Avasuclar necrosis (a.k.a. AVN or Osteonecrosis) is a bad disease where your bone turns to mush or dies off. The treatment is usually surgery, but bone marrow stem cells have been used since the late 90s to help these patients with some success. A relatively new way to treat bone problems is using stem cells isolated from fat, but multiple studies have shown relatively poor performance of these cells in trying to repair orthopedic tissues. However, the title of our “bad study” this morning caught my eye, as it seems to contradict the clear trend of many earlier studies.
The study’s title is provocative: “Adipose-derived Mesenchymal Stem Cells Are Phenotypically Superior for Regeneration in the Setting of Osteonecrosis of the Femoral Head”. First, deciphering the research speak, the title says that fat stem cells are better at repairing bone in osteonecrosis patients than bone marrow stem cells.
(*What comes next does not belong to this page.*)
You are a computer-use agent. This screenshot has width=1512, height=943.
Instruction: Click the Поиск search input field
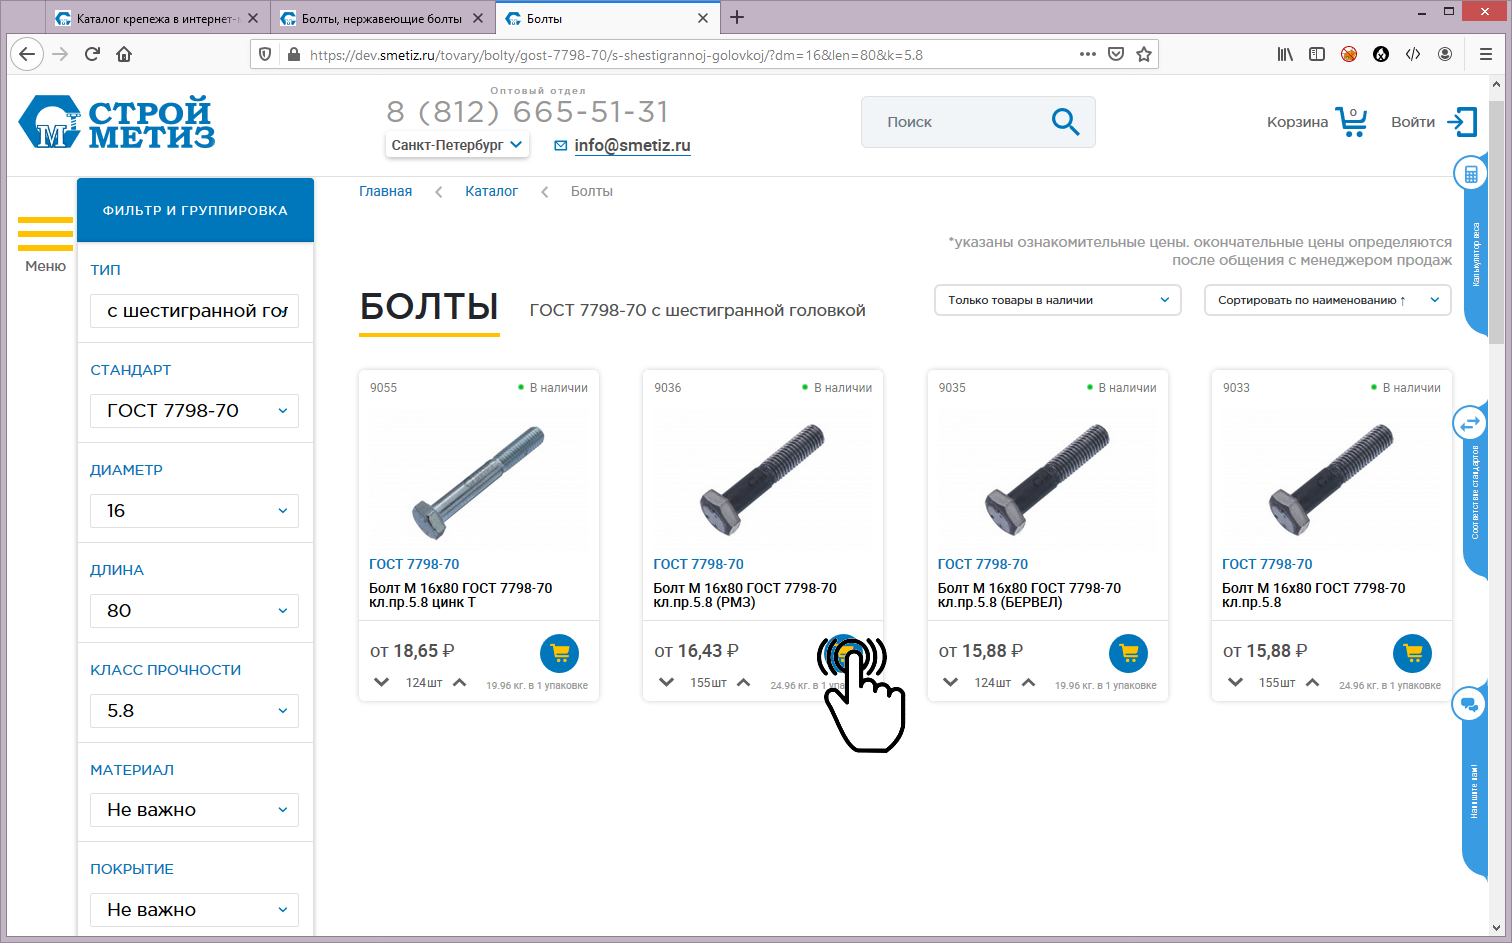[x=950, y=122]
Wow! Given that this finding contradicts many other studies that show that bone marrow is better in repairing bone, this would be a game changing study. So is it? Nope, regrettably it uses circular reasoning to reach an erroneous conclusion.
So why is this a bad study? The researchers looked at AVN patients who had bone lesions, so in that respect it’s similar to many other studies that have used stem cells to treat this disease. Where this study went wrong is where it got it’s bone marrow stem cells. In this case, a surgeon took this sample from the diseased hip bone that had osteonecrosis and then these cells were studied in a lab. This is a problem, as multiple research studies have shown that these cells have problems, which is why the patient’s bone in this area turned to mush in the first place (i.e. fewer functional stem cells capable of maintaining bone in that area). Other studies showing that bone marrow stem cells help osteonecrosis have taken that sample from healthy bone. The rest of the study that compares the ability of fat stem cells to repair bone lesions to bone marrow stem cells is really not important, as the authors began with diseased stem cells rather than healthy cells.
The upshot? This study title should be, “When we Tested Diseased Bone Marrow Stem Cells vs. Healthy Fat Stem Cells in a Lab, the Fat Stem Cells Performed Better for Treating Osteonecrosis”. Hence, this is a “circulus in demonstrando” logical fallacy or circular reasoning. When the authors chose to use diseased stem cells that caused the bone to turn to mush and compared those in any way to healthy stem cells, the study results went out the window, as no physician with any sense would use diseased stem cells to try to regenerate bone! So in summary, the results of a horse race between one horse that you shoot in the head before the gate opens and a healthy horse aren’t valid!